Sectarian badges of identity

Reebok and Gucci or the 'gypsy' look? Northern teenagers are wearing their prejudice on their sleeves, new research shows

Reebok and Gucci or the 'gypsy' look? Northern teenagers are wearing their prejudice on their sleeves, new research shows. Kate Holmquist reports.

The children of The Troubles are using designer clothes, shoes, jewellery and hairstyles as sectarian badges of identity as they venture onto what remain, for them, dangerous streets despite the peace process. Fourteen-year-old Protestants say big hoop earrings, cheap gold jewellery, dyed black hair and "gypsy"-style clothes are worn by Catholic girls.

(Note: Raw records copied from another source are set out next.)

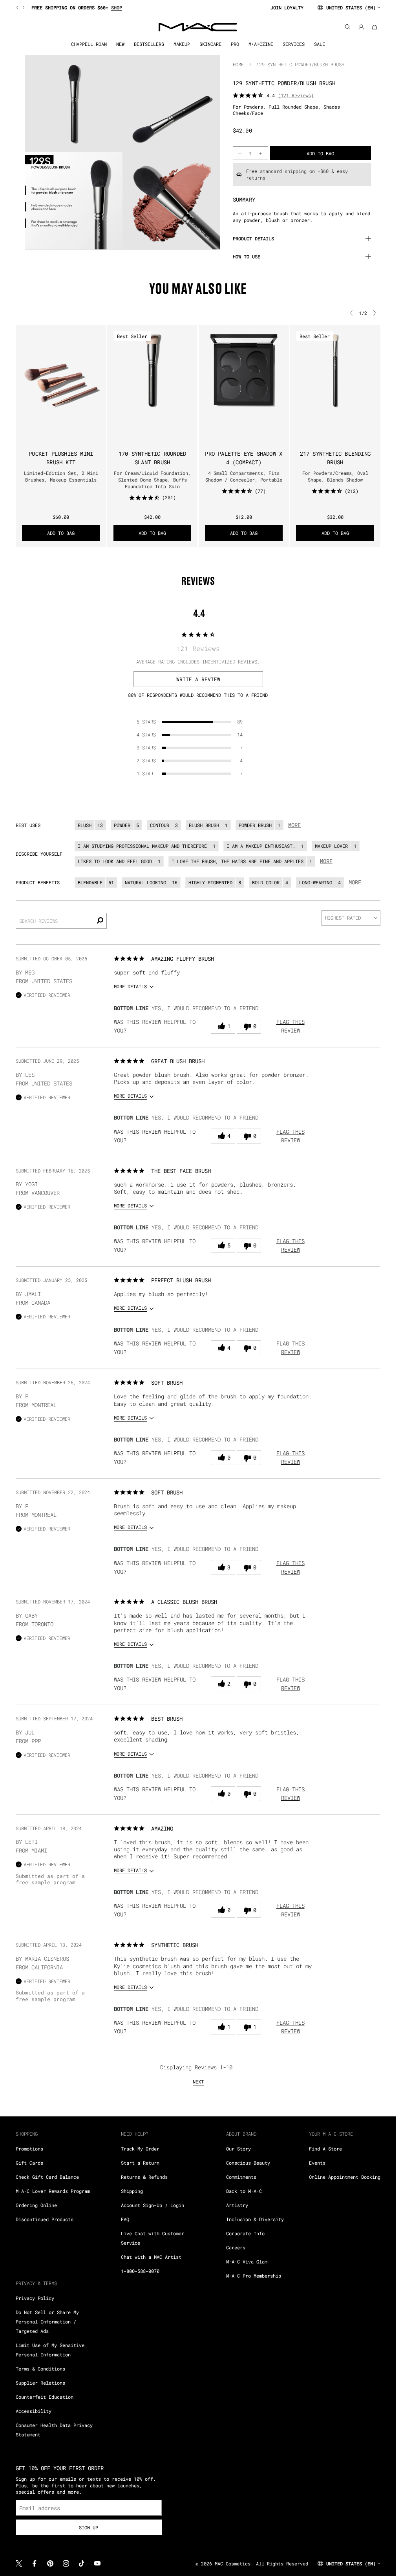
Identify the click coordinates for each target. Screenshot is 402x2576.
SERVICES (294, 44)
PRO (235, 44)
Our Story (238, 2148)
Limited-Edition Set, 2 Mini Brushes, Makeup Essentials (61, 476)
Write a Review (198, 679)
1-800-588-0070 (140, 2271)
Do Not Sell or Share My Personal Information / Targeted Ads (47, 2321)
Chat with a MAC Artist (151, 2257)
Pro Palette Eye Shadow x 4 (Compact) (243, 458)
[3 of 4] (155, 408)
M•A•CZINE (261, 44)
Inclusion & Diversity (255, 2219)
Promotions (29, 2148)
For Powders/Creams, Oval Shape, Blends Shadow (335, 476)
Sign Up (88, 2527)
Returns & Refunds (144, 2177)
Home (238, 64)
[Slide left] (18, 7)
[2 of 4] (149, 408)
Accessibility (33, 2411)
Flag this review (290, 1026)
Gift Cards (29, 2163)
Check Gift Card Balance (47, 2177)
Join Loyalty (286, 7)
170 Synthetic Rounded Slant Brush (152, 458)
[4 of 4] (162, 408)
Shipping (132, 2191)
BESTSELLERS (149, 44)
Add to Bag (61, 533)
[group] (140, 7)
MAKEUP (182, 44)
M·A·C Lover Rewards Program (53, 2191)
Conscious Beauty (248, 2163)
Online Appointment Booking (344, 2177)
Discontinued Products (44, 2219)
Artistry (237, 2205)
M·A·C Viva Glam (246, 2261)
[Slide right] (22, 7)
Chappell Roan (89, 44)
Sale (319, 44)
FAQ (125, 2219)
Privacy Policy (35, 2298)
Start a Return (140, 2163)
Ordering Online (36, 2205)
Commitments (241, 2177)
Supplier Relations (40, 2383)
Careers (235, 2247)
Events (317, 2163)
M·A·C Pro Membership (253, 2275)
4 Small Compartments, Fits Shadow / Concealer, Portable (243, 476)
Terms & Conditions (40, 2368)
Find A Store (325, 2148)
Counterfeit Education (44, 2397)
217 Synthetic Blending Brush (335, 458)
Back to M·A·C (244, 2191)
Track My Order (140, 2148)
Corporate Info (245, 2233)
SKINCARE (210, 44)
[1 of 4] (143, 408)
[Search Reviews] (100, 921)
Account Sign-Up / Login (152, 2205)
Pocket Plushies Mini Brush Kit (61, 458)
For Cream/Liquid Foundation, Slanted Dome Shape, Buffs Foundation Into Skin (152, 479)
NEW (120, 44)
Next (198, 2081)
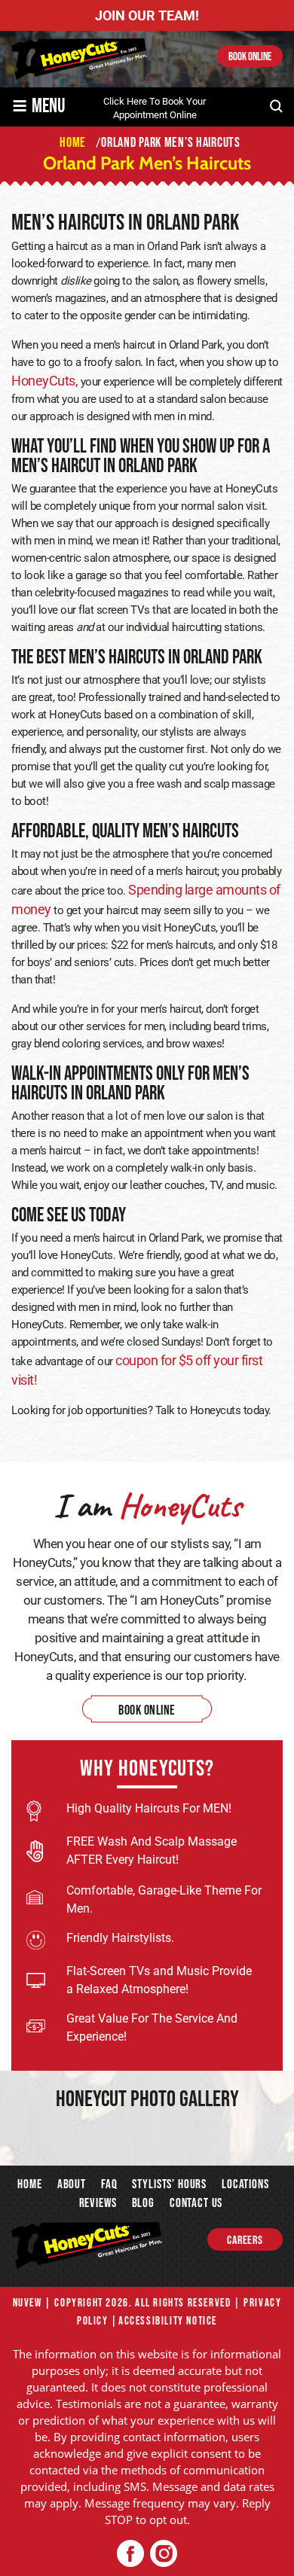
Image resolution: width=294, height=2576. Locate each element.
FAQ (109, 2184)
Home (29, 2184)
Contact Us (196, 2203)
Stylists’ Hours (169, 2184)
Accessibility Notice (167, 2321)
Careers (245, 2240)
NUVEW (27, 2303)
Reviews (98, 2203)
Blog (143, 2203)
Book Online (249, 57)
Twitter (163, 2553)
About (71, 2184)
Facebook (130, 2553)
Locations (245, 2184)
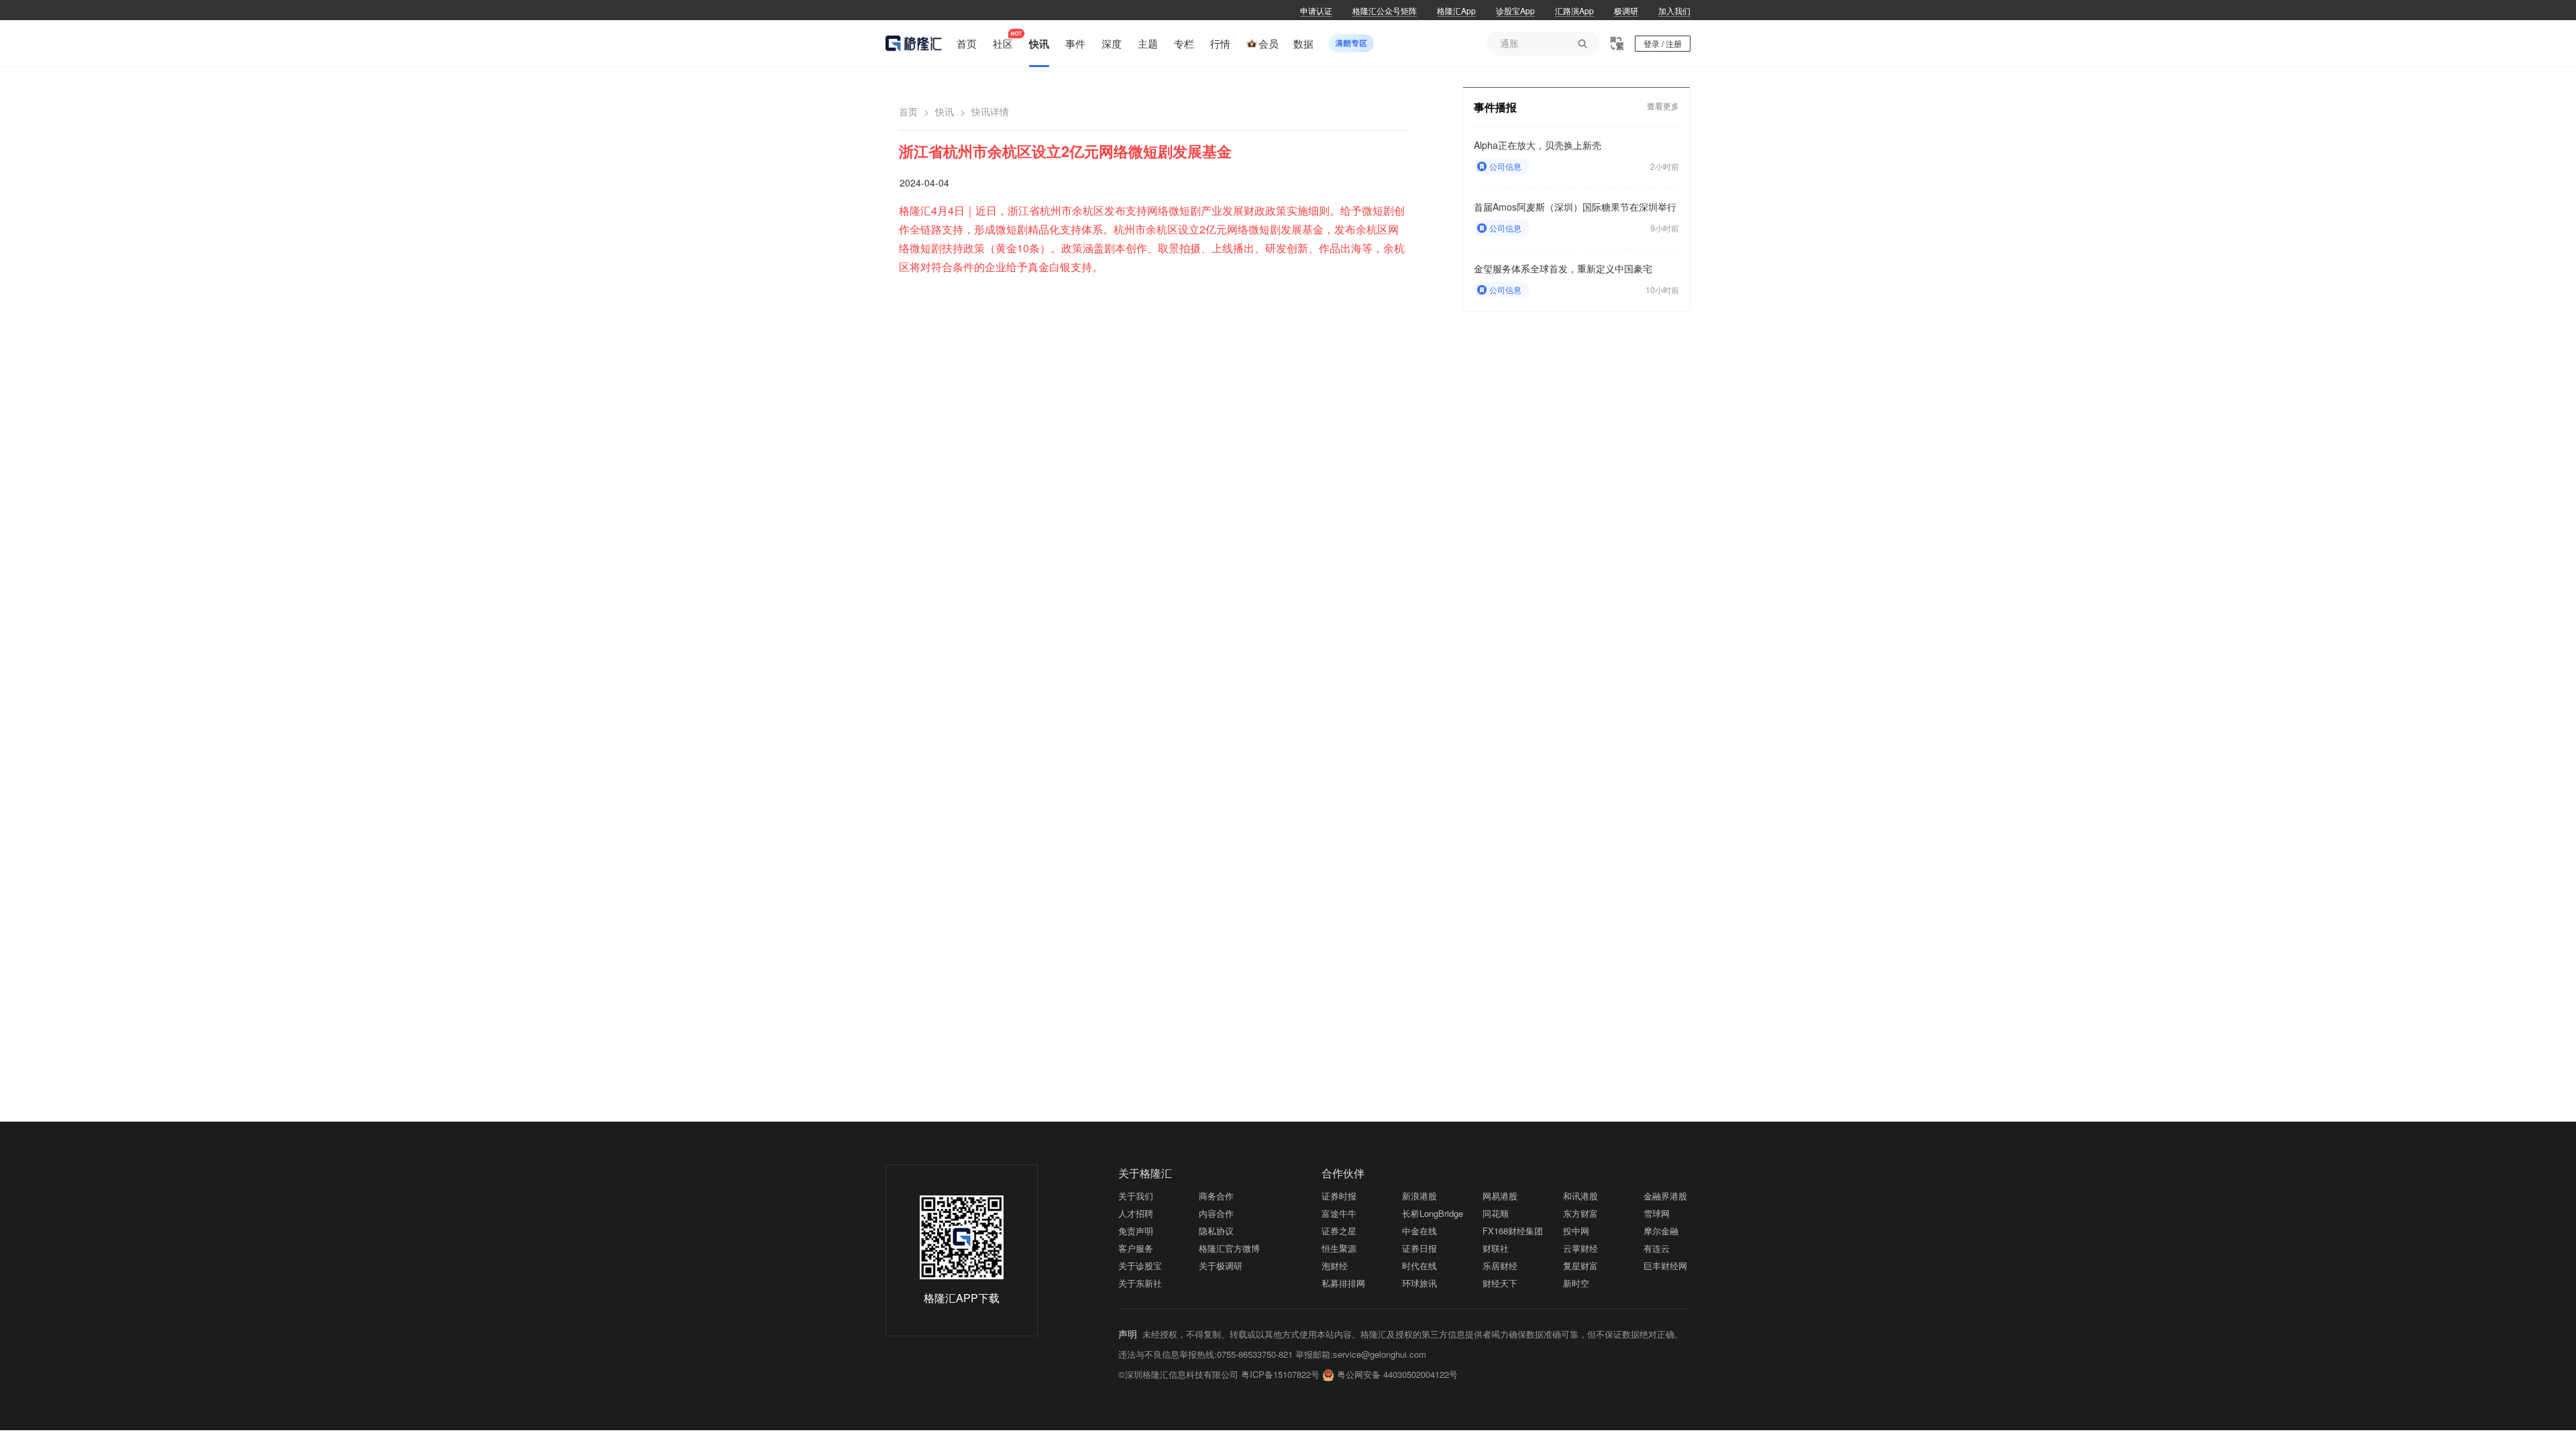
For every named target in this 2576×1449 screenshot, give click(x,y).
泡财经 (1335, 1265)
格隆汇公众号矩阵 (1384, 10)
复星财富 (1580, 1265)
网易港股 (1500, 1195)
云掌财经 (1580, 1248)
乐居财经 (1500, 1265)
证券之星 (1339, 1230)
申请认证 (1316, 10)
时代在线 (1419, 1265)
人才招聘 (1135, 1213)
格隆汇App (1456, 10)
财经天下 (1500, 1283)
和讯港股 (1580, 1195)
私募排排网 (1343, 1283)
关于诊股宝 (1140, 1265)
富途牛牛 (1339, 1213)
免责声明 (1135, 1230)
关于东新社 (1140, 1283)
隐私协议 (1216, 1230)
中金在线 (1419, 1230)
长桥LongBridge (1432, 1213)
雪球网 (1657, 1213)
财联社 (1496, 1248)
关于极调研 (1220, 1265)
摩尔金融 (1661, 1230)
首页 (908, 111)
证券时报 (1339, 1195)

Their Catholic counterparts say Protestant girls wear more expensive jewellery, dye their hair blonde and wear Gucci, FCUK and Reebok.

Eighty-four 14-year-olds from north Belfast were interviewed by Madeleine Leonard, reader in the school of sociology and social policy at Queen's University, Belfast, for research commissioned by the Save the Children Fund. Some of her findings appear in Uncertain Ireland, a collection of sociological papers published by the Institute of Public Administration in Dublin and launched yesterday at the annual conference of the Sociological Association of Ireland at the Institute of Technology, Sligo.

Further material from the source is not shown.